*** Opening Data under study ***
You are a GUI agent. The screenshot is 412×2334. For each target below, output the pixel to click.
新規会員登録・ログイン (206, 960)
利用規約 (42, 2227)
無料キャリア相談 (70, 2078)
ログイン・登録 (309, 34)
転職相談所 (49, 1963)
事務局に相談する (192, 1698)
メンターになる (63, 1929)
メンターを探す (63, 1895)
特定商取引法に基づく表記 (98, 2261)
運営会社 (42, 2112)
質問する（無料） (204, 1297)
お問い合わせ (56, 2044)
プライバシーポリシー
*** Closing Data under study ***
Work task: Set down the whole listing again, exactly as shown above.

Solved exercise:
You are a GUI agent. The screenshot is 412×2334. For each target below, output the pixel to click.
新規会員登録・ログイン (206, 960)
利用規約 (42, 2227)
無料キャリア相談 (70, 2078)
ログイン・登録 (309, 34)
転職相談所 (49, 1963)
事務局に相談する (192, 1698)
メンターになる (63, 1929)
メンターを探す (63, 1895)
特定商取引法に基づく表記 (98, 2261)
運営会社 (42, 2112)
質問する（無料） (204, 1297)
お問い合わせ (56, 2044)
プライバシーポリシー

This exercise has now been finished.